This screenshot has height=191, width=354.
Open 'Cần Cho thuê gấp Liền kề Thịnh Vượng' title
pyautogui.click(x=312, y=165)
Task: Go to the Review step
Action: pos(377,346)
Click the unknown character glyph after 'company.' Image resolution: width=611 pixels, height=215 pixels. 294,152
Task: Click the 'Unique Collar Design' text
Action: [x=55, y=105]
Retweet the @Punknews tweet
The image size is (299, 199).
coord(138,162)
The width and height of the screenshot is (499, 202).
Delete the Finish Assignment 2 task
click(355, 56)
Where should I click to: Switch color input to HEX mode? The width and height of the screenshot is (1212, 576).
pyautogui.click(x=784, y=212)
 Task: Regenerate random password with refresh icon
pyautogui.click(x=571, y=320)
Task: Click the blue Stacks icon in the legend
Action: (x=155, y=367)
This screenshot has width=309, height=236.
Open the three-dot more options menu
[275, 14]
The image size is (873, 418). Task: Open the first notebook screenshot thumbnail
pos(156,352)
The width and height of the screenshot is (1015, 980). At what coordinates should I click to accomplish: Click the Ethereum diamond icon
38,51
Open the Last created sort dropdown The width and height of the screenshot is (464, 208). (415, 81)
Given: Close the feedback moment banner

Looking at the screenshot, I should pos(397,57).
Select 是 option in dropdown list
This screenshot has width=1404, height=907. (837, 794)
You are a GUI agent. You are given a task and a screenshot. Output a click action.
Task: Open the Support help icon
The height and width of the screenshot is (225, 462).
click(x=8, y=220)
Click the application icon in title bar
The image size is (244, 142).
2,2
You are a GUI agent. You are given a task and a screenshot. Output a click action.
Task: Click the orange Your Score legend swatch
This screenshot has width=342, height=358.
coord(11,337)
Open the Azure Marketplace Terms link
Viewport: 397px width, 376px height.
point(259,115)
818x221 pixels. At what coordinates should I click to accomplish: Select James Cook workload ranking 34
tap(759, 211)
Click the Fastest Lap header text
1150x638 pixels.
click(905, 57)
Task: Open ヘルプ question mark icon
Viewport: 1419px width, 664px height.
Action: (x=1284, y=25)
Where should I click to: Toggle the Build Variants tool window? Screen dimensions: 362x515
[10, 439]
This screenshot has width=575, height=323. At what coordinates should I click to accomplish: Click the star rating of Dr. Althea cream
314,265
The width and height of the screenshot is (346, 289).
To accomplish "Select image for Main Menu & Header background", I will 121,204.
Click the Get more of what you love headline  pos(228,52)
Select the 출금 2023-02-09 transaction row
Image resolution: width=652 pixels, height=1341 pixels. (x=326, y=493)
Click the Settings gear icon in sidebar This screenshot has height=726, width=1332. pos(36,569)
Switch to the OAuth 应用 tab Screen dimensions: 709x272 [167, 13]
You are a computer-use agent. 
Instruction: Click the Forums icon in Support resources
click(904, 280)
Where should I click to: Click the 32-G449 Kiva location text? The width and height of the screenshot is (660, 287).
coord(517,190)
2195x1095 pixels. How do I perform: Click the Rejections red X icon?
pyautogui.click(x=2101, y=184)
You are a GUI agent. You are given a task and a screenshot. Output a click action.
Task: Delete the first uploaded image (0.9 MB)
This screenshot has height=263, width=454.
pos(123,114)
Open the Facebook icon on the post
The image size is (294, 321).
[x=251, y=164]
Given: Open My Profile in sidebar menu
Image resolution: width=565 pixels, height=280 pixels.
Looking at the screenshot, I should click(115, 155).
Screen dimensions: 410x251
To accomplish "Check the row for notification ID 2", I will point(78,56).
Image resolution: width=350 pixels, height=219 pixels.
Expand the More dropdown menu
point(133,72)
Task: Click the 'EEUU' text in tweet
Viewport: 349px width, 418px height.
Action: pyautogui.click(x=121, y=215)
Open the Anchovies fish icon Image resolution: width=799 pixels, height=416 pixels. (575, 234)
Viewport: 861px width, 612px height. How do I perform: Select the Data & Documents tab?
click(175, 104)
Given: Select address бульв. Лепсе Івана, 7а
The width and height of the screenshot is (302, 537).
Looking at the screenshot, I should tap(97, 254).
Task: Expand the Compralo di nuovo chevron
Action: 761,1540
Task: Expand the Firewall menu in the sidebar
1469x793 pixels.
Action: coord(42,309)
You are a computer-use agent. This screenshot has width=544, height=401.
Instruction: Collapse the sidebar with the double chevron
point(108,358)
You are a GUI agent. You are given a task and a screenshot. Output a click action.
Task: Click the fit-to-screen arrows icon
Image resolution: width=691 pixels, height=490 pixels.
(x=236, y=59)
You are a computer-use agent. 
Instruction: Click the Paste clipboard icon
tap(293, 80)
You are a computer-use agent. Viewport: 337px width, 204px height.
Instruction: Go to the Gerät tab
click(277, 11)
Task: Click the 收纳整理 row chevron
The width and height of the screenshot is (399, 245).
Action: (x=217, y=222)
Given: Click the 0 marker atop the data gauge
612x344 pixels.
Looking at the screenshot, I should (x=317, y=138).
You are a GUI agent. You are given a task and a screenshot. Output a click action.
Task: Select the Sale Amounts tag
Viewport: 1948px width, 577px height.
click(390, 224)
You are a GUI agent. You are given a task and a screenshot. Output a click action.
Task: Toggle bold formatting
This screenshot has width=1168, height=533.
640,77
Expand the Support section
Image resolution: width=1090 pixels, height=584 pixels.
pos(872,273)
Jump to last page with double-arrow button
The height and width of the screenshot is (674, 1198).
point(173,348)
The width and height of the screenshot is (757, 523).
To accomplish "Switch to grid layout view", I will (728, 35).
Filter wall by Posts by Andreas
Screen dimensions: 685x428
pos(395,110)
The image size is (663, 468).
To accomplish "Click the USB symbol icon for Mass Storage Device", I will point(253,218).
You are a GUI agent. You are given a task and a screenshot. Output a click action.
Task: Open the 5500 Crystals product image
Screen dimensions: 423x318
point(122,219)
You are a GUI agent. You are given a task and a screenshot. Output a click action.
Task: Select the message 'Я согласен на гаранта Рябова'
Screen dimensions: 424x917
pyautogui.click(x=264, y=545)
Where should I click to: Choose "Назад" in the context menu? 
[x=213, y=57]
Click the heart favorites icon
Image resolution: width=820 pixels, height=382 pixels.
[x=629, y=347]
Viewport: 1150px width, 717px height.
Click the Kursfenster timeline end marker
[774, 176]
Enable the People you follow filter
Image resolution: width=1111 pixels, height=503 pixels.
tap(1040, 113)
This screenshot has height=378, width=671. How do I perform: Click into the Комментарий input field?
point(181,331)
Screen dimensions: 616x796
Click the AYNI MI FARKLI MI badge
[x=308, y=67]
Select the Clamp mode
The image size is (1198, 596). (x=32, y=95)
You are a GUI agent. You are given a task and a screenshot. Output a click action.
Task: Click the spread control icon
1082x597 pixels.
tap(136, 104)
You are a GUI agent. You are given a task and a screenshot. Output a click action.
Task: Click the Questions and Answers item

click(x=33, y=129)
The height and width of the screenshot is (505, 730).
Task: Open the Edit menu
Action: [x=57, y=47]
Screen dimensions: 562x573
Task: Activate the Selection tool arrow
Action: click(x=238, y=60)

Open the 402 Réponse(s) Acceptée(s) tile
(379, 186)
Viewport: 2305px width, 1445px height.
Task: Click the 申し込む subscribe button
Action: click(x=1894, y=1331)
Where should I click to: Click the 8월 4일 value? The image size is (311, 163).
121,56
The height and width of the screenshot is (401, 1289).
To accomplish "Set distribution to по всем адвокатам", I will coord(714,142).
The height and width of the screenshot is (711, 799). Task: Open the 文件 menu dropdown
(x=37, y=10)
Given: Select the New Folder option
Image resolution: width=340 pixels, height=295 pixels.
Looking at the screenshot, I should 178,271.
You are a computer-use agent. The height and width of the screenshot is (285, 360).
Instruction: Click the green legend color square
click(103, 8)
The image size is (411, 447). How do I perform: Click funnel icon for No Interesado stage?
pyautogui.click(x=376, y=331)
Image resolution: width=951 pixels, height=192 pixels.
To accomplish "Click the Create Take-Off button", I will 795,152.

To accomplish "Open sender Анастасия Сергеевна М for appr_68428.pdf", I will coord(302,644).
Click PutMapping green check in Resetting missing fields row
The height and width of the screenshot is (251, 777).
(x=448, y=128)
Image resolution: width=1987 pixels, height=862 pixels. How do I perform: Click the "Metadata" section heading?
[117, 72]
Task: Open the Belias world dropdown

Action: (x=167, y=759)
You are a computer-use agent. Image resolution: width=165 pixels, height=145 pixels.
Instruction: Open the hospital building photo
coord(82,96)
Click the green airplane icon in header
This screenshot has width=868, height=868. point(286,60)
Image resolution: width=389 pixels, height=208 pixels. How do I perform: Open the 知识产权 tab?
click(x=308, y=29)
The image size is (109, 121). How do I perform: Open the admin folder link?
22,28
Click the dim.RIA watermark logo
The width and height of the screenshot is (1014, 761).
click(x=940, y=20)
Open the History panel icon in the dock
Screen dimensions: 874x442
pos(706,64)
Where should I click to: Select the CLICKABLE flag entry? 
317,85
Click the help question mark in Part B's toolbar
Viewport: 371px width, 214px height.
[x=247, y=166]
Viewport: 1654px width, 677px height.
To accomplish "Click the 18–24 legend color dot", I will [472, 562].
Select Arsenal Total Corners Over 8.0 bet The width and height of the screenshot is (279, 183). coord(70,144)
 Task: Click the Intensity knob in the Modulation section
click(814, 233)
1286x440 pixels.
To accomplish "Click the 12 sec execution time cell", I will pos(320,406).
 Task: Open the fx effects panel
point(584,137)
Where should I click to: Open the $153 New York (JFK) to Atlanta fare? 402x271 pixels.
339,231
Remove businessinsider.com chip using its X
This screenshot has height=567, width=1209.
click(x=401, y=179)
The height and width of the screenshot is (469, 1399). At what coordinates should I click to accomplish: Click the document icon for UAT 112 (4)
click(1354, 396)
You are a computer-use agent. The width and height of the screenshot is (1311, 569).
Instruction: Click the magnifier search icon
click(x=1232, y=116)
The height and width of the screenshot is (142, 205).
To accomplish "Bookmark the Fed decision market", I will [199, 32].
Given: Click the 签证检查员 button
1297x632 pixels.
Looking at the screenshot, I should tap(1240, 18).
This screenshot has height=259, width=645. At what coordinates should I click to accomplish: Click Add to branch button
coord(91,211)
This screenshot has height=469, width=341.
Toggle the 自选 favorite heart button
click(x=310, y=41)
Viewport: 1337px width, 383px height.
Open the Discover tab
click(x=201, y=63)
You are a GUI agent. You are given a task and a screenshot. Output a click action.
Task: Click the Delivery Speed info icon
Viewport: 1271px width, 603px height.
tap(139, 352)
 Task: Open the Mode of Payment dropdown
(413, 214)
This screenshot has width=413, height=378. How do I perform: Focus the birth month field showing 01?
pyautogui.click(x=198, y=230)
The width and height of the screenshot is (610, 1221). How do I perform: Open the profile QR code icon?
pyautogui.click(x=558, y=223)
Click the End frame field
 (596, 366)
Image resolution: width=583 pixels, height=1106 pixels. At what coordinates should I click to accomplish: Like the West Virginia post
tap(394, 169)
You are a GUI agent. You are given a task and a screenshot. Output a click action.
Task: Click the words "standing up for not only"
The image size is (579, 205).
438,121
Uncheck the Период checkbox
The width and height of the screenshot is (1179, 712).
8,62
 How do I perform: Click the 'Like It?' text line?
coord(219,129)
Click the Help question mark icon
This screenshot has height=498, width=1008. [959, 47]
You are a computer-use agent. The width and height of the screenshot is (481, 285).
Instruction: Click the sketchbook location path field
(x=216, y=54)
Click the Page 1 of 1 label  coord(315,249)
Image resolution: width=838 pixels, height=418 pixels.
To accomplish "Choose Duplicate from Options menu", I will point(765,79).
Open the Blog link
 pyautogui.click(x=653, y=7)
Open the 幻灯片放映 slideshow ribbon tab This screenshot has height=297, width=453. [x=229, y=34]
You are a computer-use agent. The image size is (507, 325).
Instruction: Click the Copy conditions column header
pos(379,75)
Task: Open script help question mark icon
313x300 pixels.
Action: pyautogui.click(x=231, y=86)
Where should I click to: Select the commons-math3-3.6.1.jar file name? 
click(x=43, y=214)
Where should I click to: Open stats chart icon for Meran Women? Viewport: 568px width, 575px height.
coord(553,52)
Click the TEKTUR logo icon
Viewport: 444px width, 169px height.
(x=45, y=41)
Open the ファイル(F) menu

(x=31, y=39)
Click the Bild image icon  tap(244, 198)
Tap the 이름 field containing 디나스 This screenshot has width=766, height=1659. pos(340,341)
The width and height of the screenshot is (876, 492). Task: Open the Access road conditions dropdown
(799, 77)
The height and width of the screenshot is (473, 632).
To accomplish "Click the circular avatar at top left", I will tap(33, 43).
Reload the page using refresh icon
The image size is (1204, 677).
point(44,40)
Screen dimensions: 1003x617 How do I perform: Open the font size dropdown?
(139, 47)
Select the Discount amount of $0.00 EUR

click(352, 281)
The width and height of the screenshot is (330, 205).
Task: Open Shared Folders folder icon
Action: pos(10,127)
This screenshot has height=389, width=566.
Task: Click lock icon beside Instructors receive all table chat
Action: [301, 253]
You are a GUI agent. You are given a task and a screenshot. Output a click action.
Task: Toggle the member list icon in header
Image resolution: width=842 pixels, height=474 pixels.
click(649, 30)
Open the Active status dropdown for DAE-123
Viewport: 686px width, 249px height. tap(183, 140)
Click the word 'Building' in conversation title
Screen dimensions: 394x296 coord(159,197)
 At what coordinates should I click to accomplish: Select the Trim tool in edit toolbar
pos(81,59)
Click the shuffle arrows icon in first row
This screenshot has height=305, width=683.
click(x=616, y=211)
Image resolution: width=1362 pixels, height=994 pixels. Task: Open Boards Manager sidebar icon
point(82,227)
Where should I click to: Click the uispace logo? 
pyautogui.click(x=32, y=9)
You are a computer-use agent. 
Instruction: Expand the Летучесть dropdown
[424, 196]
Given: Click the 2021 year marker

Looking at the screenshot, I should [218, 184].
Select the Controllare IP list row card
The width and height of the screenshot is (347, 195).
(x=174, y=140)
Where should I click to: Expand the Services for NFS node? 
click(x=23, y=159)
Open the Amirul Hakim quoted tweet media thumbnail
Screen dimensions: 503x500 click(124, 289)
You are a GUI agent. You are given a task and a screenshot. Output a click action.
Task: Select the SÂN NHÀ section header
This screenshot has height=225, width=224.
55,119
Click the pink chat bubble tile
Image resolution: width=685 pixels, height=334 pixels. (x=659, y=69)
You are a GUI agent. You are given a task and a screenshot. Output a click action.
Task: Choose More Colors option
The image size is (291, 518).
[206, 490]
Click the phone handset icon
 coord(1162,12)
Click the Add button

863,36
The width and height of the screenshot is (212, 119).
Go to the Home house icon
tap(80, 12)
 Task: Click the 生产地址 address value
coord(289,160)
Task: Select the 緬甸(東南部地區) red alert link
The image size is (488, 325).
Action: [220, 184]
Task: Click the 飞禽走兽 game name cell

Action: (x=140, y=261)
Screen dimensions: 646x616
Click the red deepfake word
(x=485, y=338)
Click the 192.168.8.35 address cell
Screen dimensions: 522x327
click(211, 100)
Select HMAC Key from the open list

- - - -

Exercise: Output exactly, and only, the lines running from the one that contains "This screenshot has height=225, width=224." through the last line of the entries above.

Solution below:
This screenshot has height=225, width=224.
55,119
Click the pink chat bubble tile
Image resolution: width=685 pixels, height=334 pixels. (x=659, y=69)
You are a GUI agent. You are given a task and a screenshot. Output a click action.
Task: Choose More Colors option
The image size is (291, 518).
[206, 490]
Click the phone handset icon
 coord(1162,12)
Click the Add button

863,36
The width and height of the screenshot is (212, 119).
Go to the Home house icon
tap(80, 12)
 Task: Click the 生产地址 address value
coord(289,160)
Task: Select the 緬甸(東南部地區) red alert link
The image size is (488, 325).
Action: [220, 184]
Task: Click the 飞禽走兽 game name cell

Action: (x=140, y=261)
Screen dimensions: 646x616
Click the red deepfake word
(x=485, y=338)
Click the 192.168.8.35 address cell
Screen dimensions: 522x327
click(211, 100)
Select HMAC Key from the open list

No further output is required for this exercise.